Hagihara Masao, Ide Shiro, Ohara Shin, Imai Yui, Uchida Tomoyuki, Inoue Morihiro
Department of Hematology, Eiju General Hospital.
Rinsho Ketsueki. 2022;63(7):770-775. doi: 10.11406/rinketsu.63.770.

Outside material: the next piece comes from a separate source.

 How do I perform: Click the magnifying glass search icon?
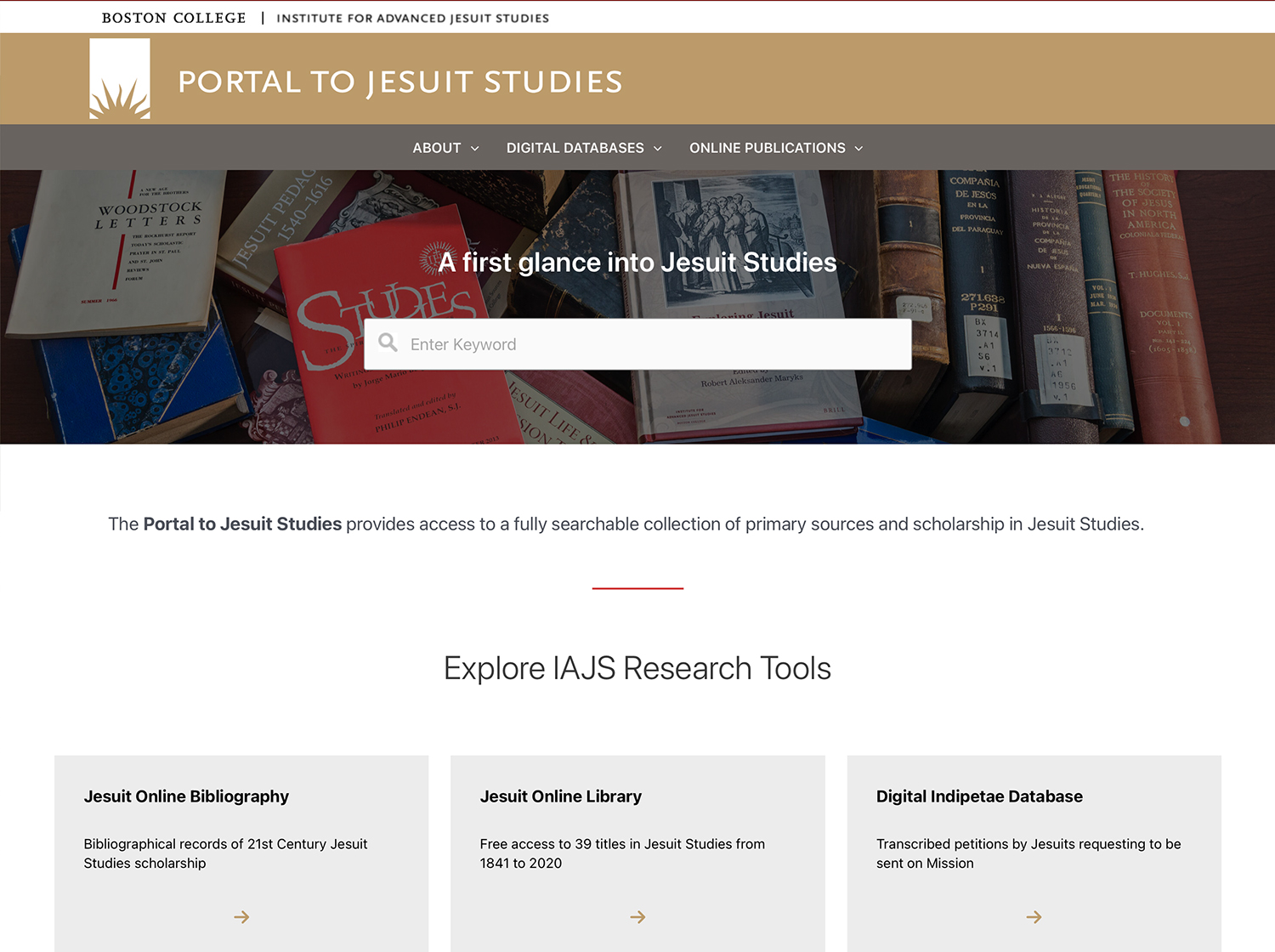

A 62-year-old female patient was diagnosed with Waldenstrom's macroglobulinemia/lymphoplasmacytic lymphoma (WM/LPL) 8 years ago, which was resolved with rituximab (R) monotherapy. Five years ago, she experienced numbness of the lower limbs, followed by diminished lower limb muscle strength and hearing disturbance. PET-CT scans showed accumulations along the peripheral nerves of the upper and lower limbs together with clonal B lymphocytes in the cerebrospinal fluid, thus a diagnosis of relapse with Bing-Neel syndrome (BNS). After a temporal remission by high-dose cytarabine or bendamustine plus R regimens as salvage treatments, WM/LPL recurred for the third time accompanied by gait disturbances due to muscle weakness and urinary retention. Thus, tirabrultinib was started as a subsequent therapy, which significantly improved the neurological condition together with abnormal findings of magnetic resonance imaging or cerebrospinal fluids. This case is valuable since few relapsed BNS was reported in the literature with successful tirabrutinib treatment.
一名62岁女性患者8年前被诊断为华氏巨球蛋白血症/淋巴浆细胞淋巴瘤(WM/LPL),通过利妥昔单抗(R)单药治疗得到缓解。5年前,她出现下肢麻木,随后下肢肌肉力量减弱和听力障碍。PET-CT扫描显示上肢和下肢周围神经有积聚,同时脑脊液中有克隆性B淋巴细胞,因此诊断为伴宾-尼尔综合征(BNS)复发。在通过大剂量阿糖胞苷或苯达莫司汀加R方案作为挽救治疗获得暂时缓解后,WM/LPL第三次复发,伴有因肌肉无力和尿潴留导致的步态障碍。因此,开始使用替拉布替尼作为后续治疗,该治疗显著改善了神经状况以及磁共振成像或脑脊液的异常表现。该病例很有价值,因为文献中很少报道复发的BNS经替拉布替尼治疗成功的案例。